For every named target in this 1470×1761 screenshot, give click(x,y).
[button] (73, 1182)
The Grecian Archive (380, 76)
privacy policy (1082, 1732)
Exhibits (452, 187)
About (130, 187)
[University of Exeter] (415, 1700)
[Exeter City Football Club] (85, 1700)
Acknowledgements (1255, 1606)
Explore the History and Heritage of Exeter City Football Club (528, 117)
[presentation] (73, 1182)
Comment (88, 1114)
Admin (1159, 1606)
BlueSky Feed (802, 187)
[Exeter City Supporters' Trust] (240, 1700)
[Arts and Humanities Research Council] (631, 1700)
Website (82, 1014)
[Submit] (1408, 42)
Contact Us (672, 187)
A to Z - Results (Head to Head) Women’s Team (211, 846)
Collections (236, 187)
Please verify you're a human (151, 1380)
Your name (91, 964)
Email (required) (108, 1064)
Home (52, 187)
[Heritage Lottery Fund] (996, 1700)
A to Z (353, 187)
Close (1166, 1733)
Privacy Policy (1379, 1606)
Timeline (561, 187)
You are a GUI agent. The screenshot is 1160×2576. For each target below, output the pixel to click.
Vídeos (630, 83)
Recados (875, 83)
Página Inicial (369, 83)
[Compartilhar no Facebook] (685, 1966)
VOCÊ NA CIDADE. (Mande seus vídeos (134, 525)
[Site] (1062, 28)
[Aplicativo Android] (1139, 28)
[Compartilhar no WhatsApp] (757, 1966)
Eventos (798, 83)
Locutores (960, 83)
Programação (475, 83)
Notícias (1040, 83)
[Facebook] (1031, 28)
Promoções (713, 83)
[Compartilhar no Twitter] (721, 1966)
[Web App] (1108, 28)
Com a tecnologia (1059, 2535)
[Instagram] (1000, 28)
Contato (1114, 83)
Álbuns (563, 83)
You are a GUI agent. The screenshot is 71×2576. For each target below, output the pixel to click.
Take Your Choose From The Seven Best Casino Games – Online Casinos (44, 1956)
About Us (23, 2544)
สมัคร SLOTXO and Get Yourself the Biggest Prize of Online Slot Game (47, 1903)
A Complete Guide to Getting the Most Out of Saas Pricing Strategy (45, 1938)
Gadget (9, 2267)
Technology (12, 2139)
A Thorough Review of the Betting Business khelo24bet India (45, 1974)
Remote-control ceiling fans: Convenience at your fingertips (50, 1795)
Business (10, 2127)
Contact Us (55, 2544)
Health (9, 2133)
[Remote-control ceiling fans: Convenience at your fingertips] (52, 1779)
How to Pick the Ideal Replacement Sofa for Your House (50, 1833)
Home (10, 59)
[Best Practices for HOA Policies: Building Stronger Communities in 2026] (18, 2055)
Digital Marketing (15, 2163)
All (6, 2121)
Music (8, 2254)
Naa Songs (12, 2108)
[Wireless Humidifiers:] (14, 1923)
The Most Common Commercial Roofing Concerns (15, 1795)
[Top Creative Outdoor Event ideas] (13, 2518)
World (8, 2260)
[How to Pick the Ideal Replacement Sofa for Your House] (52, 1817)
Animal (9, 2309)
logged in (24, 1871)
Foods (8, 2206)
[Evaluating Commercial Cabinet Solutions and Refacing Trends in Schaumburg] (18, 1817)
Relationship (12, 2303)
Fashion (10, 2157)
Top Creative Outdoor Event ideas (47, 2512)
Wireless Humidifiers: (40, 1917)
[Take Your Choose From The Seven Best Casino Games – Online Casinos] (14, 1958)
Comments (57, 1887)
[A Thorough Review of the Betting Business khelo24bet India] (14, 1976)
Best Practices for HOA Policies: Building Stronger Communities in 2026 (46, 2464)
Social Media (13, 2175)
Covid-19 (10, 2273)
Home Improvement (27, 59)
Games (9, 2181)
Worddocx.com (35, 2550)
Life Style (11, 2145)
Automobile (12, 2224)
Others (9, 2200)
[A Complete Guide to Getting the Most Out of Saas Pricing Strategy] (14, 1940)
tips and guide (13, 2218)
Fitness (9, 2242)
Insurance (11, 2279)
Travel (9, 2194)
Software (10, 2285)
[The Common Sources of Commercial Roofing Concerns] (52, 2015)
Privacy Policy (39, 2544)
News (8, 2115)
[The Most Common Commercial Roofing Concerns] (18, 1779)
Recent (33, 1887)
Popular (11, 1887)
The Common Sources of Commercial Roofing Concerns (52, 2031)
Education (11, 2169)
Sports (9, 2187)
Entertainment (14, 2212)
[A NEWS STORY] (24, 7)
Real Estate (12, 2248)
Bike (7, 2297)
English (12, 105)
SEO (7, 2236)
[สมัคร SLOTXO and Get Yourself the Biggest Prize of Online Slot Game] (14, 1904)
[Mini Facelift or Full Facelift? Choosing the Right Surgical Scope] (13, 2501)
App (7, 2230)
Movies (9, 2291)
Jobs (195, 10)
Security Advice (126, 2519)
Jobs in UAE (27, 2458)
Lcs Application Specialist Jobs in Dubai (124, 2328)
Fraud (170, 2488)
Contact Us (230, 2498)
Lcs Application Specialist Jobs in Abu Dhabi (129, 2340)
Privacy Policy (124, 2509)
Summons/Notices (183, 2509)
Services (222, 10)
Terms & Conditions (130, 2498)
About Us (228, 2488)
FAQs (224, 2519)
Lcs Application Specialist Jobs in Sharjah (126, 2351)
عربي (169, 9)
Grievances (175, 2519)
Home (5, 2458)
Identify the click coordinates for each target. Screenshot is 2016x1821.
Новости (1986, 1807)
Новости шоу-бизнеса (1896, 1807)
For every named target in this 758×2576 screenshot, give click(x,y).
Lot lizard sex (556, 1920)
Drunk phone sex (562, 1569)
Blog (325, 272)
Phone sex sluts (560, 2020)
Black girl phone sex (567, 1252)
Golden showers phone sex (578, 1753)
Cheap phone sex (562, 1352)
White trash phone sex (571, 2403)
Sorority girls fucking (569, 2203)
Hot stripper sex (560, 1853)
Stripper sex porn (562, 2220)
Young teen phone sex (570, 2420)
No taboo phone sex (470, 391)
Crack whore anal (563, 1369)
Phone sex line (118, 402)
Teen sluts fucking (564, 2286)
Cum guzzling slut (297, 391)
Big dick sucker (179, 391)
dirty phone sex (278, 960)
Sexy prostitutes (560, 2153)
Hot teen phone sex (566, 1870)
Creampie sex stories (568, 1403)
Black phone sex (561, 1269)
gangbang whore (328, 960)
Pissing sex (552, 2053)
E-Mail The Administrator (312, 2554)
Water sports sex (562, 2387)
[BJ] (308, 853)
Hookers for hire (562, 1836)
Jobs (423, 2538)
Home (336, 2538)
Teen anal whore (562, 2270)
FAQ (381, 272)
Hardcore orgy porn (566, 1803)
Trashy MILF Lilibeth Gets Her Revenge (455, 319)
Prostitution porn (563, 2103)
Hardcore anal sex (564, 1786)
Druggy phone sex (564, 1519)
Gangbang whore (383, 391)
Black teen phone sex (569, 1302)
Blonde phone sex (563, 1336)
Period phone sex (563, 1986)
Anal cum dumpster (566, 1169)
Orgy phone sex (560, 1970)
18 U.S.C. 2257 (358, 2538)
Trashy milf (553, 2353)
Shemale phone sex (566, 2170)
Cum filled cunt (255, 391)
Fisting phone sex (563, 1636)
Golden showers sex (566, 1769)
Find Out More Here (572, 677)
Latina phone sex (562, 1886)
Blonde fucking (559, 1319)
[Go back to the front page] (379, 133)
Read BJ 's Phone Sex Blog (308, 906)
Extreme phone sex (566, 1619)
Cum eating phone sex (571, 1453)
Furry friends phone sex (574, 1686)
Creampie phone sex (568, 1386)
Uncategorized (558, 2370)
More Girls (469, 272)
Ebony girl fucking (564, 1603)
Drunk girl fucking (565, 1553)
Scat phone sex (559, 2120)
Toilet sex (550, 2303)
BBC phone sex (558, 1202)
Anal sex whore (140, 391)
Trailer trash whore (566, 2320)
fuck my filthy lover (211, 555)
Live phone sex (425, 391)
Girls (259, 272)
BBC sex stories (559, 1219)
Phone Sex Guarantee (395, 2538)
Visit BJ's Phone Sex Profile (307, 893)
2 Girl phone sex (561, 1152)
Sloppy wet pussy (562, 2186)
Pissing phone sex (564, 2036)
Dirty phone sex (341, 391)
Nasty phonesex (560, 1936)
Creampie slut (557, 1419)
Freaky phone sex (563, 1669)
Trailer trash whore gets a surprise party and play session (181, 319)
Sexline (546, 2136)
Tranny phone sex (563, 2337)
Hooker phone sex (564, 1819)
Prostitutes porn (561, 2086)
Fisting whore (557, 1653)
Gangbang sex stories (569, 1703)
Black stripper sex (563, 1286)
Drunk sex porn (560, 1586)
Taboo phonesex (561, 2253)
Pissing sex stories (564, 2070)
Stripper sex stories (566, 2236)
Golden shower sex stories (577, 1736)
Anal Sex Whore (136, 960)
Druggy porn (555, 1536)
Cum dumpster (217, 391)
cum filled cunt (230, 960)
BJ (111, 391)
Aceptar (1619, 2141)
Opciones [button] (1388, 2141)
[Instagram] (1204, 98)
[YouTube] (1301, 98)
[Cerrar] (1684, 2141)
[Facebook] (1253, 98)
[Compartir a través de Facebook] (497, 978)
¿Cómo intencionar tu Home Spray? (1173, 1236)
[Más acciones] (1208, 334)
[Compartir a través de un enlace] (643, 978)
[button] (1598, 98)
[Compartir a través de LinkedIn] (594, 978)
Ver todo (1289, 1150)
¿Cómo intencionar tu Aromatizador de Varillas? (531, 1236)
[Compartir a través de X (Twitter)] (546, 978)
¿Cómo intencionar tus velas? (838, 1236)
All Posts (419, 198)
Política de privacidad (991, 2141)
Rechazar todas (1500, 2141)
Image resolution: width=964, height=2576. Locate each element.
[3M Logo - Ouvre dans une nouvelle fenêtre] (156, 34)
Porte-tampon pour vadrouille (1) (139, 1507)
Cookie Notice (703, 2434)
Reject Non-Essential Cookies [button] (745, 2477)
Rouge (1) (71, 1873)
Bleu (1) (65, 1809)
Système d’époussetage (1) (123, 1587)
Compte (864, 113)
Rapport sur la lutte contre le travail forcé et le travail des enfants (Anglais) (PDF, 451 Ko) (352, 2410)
□ □ □
◆ **Task statement**:
Line by line, check the listing above for the string "Exeter" and say how many lines have it, giving the number alone.

◆ **Output of the task**:
4